Rome, like all imperial powers, depended upon the smaller states that fell within its orbit feeling secure, and Rome was not used to her allies and clients being defeated. Shortly after this incident the envoys of King Prusias were summoned to Rome to explain why they were at war with Pergamum in the first place. The king had kept Hannibal’s presence in his country secret, but one of the envoys was not so discreet. The Roman Senate at once declared that this enemy of their people must be surrendered. Flamininus, a Roman general distinguished in affairs of the East, heard of Hannibal’s whereabouts and determined that the Carthaginian should never escape again as he had so often in the past. ‘Hannibal must be tracked down and captured or killed’, in the words of Plutarch, ‘like a bird that has grown too old to fly, and lost its tail feathers.’

Hannibal had long known what his fate would be if the Romans ever laid hands upon him.

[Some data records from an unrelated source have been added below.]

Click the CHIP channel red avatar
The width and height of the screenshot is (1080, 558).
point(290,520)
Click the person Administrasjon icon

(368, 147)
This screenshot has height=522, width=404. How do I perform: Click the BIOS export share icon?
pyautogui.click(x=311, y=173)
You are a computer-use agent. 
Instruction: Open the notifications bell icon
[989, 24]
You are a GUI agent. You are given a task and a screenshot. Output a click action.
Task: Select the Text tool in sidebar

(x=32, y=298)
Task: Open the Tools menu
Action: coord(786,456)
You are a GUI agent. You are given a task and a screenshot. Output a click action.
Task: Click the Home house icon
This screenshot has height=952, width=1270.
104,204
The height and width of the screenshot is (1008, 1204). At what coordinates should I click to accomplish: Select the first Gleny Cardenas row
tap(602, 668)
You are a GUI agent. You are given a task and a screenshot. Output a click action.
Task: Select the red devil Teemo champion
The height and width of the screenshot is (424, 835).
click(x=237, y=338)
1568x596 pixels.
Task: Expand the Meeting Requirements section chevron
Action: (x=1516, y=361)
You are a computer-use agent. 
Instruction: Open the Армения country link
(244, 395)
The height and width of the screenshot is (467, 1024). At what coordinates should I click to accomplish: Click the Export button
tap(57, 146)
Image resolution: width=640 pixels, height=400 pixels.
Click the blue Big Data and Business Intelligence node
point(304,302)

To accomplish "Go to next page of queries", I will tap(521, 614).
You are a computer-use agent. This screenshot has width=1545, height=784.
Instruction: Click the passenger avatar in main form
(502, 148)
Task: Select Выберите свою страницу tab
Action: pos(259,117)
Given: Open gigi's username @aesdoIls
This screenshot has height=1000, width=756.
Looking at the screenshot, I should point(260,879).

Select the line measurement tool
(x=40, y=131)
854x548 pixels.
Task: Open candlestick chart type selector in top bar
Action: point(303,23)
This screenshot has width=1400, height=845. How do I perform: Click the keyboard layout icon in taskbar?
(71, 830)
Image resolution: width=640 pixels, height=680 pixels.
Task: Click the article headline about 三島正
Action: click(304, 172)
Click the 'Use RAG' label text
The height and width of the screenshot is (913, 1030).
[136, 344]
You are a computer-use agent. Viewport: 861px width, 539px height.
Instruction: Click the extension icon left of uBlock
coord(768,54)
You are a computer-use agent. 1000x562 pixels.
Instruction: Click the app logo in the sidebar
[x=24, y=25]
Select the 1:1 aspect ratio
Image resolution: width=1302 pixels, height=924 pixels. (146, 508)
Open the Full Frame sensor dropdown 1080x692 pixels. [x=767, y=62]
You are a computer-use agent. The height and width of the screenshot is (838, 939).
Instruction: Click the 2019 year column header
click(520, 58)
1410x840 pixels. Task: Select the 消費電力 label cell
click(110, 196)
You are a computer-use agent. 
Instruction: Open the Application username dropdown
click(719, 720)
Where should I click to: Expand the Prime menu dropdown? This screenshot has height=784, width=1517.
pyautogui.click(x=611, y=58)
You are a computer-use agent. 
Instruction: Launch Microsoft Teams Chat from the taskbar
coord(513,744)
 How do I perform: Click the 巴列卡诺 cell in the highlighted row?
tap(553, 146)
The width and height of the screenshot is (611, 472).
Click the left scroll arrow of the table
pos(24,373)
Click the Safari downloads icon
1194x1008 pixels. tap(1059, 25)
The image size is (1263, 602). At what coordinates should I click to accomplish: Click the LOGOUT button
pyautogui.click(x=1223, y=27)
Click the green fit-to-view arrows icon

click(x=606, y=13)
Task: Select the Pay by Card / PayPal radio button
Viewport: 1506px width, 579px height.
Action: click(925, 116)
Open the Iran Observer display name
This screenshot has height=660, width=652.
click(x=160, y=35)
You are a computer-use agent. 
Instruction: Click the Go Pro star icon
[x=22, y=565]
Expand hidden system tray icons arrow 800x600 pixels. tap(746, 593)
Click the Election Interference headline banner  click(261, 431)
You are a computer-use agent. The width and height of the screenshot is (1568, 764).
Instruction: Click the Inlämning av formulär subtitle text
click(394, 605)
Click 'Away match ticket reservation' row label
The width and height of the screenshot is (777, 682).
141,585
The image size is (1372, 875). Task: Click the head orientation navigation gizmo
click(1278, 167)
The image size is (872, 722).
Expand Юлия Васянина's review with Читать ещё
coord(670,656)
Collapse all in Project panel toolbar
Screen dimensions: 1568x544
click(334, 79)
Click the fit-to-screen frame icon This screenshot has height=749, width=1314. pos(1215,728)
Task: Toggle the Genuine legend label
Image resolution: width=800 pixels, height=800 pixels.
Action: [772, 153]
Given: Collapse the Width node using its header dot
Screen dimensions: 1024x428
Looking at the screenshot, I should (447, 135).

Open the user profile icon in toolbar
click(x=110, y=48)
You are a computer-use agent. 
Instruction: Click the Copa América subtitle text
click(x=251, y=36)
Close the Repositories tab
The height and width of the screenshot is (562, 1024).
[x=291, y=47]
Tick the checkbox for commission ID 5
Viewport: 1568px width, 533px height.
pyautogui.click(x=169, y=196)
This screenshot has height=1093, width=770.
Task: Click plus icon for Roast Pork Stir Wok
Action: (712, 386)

In a just cause, as he saw it, he had made war upon them for their infamous treatment of Carthage at the conclusion of an earlier war. He had taken an army right through Spain and into what is now France, crossed the river Rhône, traversed the Alps at a time of the year when no one believed it possible, and invaded Italy. For fifteen years he had used Italy as his battlefield and his home, destroying Roman armies with almost contemptuous ease. Hearing now from his servants that his house was surrounded by soldiers, he is said to have remarked: ‘It is now time to end the anxiety of the Romans. Clearly they are no longer able to wait for the death of an old man who has caused them so much concern.’

His irony mocked his enemies to the last. When the Romans burst into the house they found their great adversary lying dead; even in his very end he had eluded them.
 

 

 

 

I

 

A DISPUTED WORLD

 

The dark giant lay sprawled on the sands of Tunis. Far to the north the new champion of the arena lifted his arms in triumph. The galleys passed upon the sea, the soldiers laid down their arms, cities were rebuilt and peace was everywhere welcomed. The supine giant was unconscious, but not dead. Slowly he began to raise himself upon his elbows.

 

Hannibal was born six years before the end of the first great war between Rome and Carthage. He was the son of Hamilcar Barca, Barca being one of the most distinguished families in Carthage. Their name meant ‘Thunderbolt’, and they could trace their descent back to Queen Elissa (Dido), the legendary founder of the great North African city. Hannibal’s birth in 247 B.C. coincided with the appointment of his father to the supreme command of the city’s forces by land and by sea. There is a legend that his birthplace was the small island of Malta, a Carthaginian colony, but it is almost certain that it was Carthage itself. Hamilcar’s palace lay in that city of tall white buildings climbing the hill of Byrsa. It overlooked the deep Gulf of Tunis and the African Mediterranean flickering to the north.

Hannibal was only to know Carthage in the early years of his life, after which, throughout the formative years of young manhood and into middle age, he would be in Spain and Italy. He would see the city again only when, to all intents and purposes, his cause was lost and Carthage was ultimately doomed. Yet it was this city that inspired him to lead her armies against Rome, that fired him to lead them across the Alps and to carry into Italy a war that lasted for sixteen years and was described by the Roman historian Livy as ‘the most memorable of all wars ever waged’.